(Source records)
'''

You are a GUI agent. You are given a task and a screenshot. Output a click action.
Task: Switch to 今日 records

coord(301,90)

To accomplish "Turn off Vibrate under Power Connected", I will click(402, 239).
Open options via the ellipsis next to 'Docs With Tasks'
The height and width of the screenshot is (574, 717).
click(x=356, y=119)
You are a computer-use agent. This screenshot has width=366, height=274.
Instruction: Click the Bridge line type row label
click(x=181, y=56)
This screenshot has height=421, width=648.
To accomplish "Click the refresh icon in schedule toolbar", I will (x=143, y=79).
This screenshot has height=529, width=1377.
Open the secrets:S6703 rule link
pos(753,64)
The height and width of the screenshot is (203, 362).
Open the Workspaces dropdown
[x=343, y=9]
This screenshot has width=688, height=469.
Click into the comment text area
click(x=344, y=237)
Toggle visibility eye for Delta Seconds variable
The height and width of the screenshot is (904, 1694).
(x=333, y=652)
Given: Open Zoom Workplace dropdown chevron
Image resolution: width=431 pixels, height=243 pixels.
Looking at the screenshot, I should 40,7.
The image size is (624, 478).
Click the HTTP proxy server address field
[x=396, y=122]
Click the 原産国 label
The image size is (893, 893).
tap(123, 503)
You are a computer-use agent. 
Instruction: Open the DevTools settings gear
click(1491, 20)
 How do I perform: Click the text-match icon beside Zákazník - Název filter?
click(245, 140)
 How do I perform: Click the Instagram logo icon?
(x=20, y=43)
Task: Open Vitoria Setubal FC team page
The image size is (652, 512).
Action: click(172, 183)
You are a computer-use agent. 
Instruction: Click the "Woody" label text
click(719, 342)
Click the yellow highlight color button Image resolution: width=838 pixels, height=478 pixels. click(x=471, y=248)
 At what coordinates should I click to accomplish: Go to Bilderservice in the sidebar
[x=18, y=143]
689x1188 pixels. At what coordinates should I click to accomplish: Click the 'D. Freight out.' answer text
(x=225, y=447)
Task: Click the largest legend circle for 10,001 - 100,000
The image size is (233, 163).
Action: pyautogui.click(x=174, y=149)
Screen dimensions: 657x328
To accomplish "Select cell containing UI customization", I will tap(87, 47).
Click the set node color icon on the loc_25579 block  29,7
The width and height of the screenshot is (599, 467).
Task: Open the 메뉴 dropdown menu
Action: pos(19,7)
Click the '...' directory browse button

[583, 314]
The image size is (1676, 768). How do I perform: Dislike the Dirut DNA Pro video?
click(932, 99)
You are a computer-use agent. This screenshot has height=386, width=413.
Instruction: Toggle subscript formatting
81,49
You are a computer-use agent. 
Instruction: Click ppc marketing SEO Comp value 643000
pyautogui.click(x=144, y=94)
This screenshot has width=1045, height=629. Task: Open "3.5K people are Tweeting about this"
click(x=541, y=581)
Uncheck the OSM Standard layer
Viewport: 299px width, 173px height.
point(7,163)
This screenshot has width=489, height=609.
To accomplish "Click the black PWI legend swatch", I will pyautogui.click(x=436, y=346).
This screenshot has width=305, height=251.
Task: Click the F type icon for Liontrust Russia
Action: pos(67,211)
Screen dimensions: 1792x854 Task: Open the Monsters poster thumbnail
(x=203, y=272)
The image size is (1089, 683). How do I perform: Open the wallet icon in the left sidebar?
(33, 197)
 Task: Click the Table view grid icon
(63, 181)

'''

→ Task to carry out
Write out every entry above exactly as given.

→ Task solution
You are a GUI agent. You are given a task and a screenshot. Output a click action.
Task: Switch to 今日 records

coord(301,90)

To accomplish "Turn off Vibrate under Power Connected", I will click(402, 239).
Open options via the ellipsis next to 'Docs With Tasks'
The height and width of the screenshot is (574, 717).
click(x=356, y=119)
You are a computer-use agent. This screenshot has width=366, height=274.
Instruction: Click the Bridge line type row label
click(x=181, y=56)
This screenshot has height=421, width=648.
To accomplish "Click the refresh icon in schedule toolbar", I will (x=143, y=79).
This screenshot has height=529, width=1377.
Open the secrets:S6703 rule link
pos(753,64)
The height and width of the screenshot is (203, 362).
Open the Workspaces dropdown
[x=343, y=9]
This screenshot has width=688, height=469.
Click into the comment text area
click(x=344, y=237)
Toggle visibility eye for Delta Seconds variable
The height and width of the screenshot is (904, 1694).
(x=333, y=652)
Given: Open Zoom Workplace dropdown chevron
Image resolution: width=431 pixels, height=243 pixels.
Looking at the screenshot, I should 40,7.
The image size is (624, 478).
Click the HTTP proxy server address field
[x=396, y=122]
Click the 原産国 label
The image size is (893, 893).
tap(123, 503)
You are a computer-use agent. 
Instruction: Open the DevTools settings gear
click(1491, 20)
 How do I perform: Click the text-match icon beside Zákazník - Název filter?
click(245, 140)
 How do I perform: Click the Instagram logo icon?
(x=20, y=43)
Task: Open Vitoria Setubal FC team page
The image size is (652, 512).
Action: click(172, 183)
You are a computer-use agent. 
Instruction: Click the "Woody" label text
click(719, 342)
Click the yellow highlight color button Image resolution: width=838 pixels, height=478 pixels. click(x=471, y=248)
 At what coordinates should I click to accomplish: Go to Bilderservice in the sidebar
[x=18, y=143]
689x1188 pixels. At what coordinates should I click to accomplish: Click the 'D. Freight out.' answer text
(x=225, y=447)
Task: Click the largest legend circle for 10,001 - 100,000
The image size is (233, 163).
Action: pyautogui.click(x=174, y=149)
Screen dimensions: 657x328
To accomplish "Select cell containing UI customization", I will tap(87, 47).
Click the set node color icon on the loc_25579 block  29,7
The width and height of the screenshot is (599, 467).
Task: Open the 메뉴 dropdown menu
Action: pos(19,7)
Click the '...' directory browse button

[583, 314]
The image size is (1676, 768). How do I perform: Dislike the Dirut DNA Pro video?
click(932, 99)
You are a computer-use agent. This screenshot has height=386, width=413.
Instruction: Toggle subscript formatting
81,49
You are a computer-use agent. 
Instruction: Click ppc marketing SEO Comp value 643000
pyautogui.click(x=144, y=94)
This screenshot has width=1045, height=629. Task: Open "3.5K people are Tweeting about this"
click(x=541, y=581)
Uncheck the OSM Standard layer
Viewport: 299px width, 173px height.
point(7,163)
This screenshot has width=489, height=609.
To accomplish "Click the black PWI legend swatch", I will pyautogui.click(x=436, y=346).
This screenshot has width=305, height=251.
Task: Click the F type icon for Liontrust Russia
Action: pos(67,211)
Screen dimensions: 1792x854 Task: Open the Monsters poster thumbnail
(x=203, y=272)
The image size is (1089, 683). How do I perform: Open the wallet icon in the left sidebar?
(33, 197)
 Task: Click the Table view grid icon
(63, 181)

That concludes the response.